#### Records shown:

────

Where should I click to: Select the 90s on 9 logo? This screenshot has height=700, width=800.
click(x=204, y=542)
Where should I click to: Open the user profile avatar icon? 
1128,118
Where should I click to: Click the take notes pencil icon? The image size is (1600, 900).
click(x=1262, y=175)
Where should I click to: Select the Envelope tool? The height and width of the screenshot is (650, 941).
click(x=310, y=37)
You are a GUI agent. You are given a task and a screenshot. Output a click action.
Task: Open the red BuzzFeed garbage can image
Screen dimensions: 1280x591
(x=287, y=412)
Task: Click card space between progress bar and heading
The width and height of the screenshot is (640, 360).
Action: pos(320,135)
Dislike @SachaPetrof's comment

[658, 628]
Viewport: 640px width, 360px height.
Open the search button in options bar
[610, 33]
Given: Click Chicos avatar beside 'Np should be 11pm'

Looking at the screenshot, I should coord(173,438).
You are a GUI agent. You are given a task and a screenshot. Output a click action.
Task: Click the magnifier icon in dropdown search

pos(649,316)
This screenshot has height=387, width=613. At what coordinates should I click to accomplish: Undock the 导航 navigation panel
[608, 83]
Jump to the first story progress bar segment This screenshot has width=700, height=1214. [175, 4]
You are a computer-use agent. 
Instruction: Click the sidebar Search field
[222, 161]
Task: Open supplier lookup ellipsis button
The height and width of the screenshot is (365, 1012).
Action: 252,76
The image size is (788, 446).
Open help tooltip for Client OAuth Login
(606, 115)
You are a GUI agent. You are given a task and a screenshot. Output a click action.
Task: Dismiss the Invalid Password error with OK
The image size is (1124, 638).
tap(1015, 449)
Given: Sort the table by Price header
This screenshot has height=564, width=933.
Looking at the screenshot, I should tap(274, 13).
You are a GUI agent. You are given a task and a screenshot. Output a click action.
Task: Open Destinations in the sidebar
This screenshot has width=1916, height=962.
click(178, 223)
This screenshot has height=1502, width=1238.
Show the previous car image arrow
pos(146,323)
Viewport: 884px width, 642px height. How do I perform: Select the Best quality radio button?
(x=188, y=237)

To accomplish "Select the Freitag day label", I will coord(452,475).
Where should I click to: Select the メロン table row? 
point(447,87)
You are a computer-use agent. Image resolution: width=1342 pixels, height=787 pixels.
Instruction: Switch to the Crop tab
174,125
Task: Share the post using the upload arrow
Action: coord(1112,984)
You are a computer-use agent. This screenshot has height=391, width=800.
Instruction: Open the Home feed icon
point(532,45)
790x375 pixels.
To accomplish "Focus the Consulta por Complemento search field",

────

#### What is being asked:
Repeat the material in full. Change nothing.

#### Expected answer:
Where should I click to: Select the 90s on 9 logo? This screenshot has height=700, width=800.
click(x=204, y=542)
Where should I click to: Open the user profile avatar icon? 
1128,118
Where should I click to: Click the take notes pencil icon? The image size is (1600, 900).
click(x=1262, y=175)
Where should I click to: Select the Envelope tool? The height and width of the screenshot is (650, 941).
click(x=310, y=37)
You are a GUI agent. You are given a task and a screenshot. Output a click action.
Task: Open the red BuzzFeed garbage can image
Screen dimensions: 1280x591
(x=287, y=412)
Task: Click card space between progress bar and heading
The width and height of the screenshot is (640, 360).
Action: pos(320,135)
Dislike @SachaPetrof's comment

[658, 628]
Viewport: 640px width, 360px height.
Open the search button in options bar
[610, 33]
Given: Click Chicos avatar beside 'Np should be 11pm'

Looking at the screenshot, I should coord(173,438).
You are a GUI agent. You are given a task and a screenshot. Output a click action.
Task: Click the magnifier icon in dropdown search

pos(649,316)
This screenshot has height=387, width=613. At what coordinates should I click to accomplish: Undock the 导航 navigation panel
[608, 83]
Jump to the first story progress bar segment This screenshot has width=700, height=1214. [175, 4]
You are a computer-use agent. 
Instruction: Click the sidebar Search field
[222, 161]
Task: Open supplier lookup ellipsis button
The height and width of the screenshot is (365, 1012).
Action: 252,76
The image size is (788, 446).
Open help tooltip for Client OAuth Login
(606, 115)
You are a GUI agent. You are given a task and a screenshot. Output a click action.
Task: Dismiss the Invalid Password error with OK
The image size is (1124, 638).
tap(1015, 449)
Given: Sort the table by Price header
This screenshot has height=564, width=933.
Looking at the screenshot, I should tap(274, 13).
You are a GUI agent. You are given a task and a screenshot. Output a click action.
Task: Open Destinations in the sidebar
This screenshot has width=1916, height=962.
click(178, 223)
This screenshot has height=1502, width=1238.
Show the previous car image arrow
pos(146,323)
Viewport: 884px width, 642px height. How do I perform: Select the Best quality radio button?
(x=188, y=237)

To accomplish "Select the Freitag day label", I will coord(452,475).
Where should I click to: Select the メロン table row? 
point(447,87)
You are a computer-use agent. Image resolution: width=1342 pixels, height=787 pixels.
Instruction: Switch to the Crop tab
174,125
Task: Share the post using the upload arrow
Action: coord(1112,984)
You are a computer-use agent. This screenshot has height=391, width=800.
Instruction: Open the Home feed icon
point(532,45)
790x375 pixels.
To accomplish "Focus the Consulta por Complemento search field",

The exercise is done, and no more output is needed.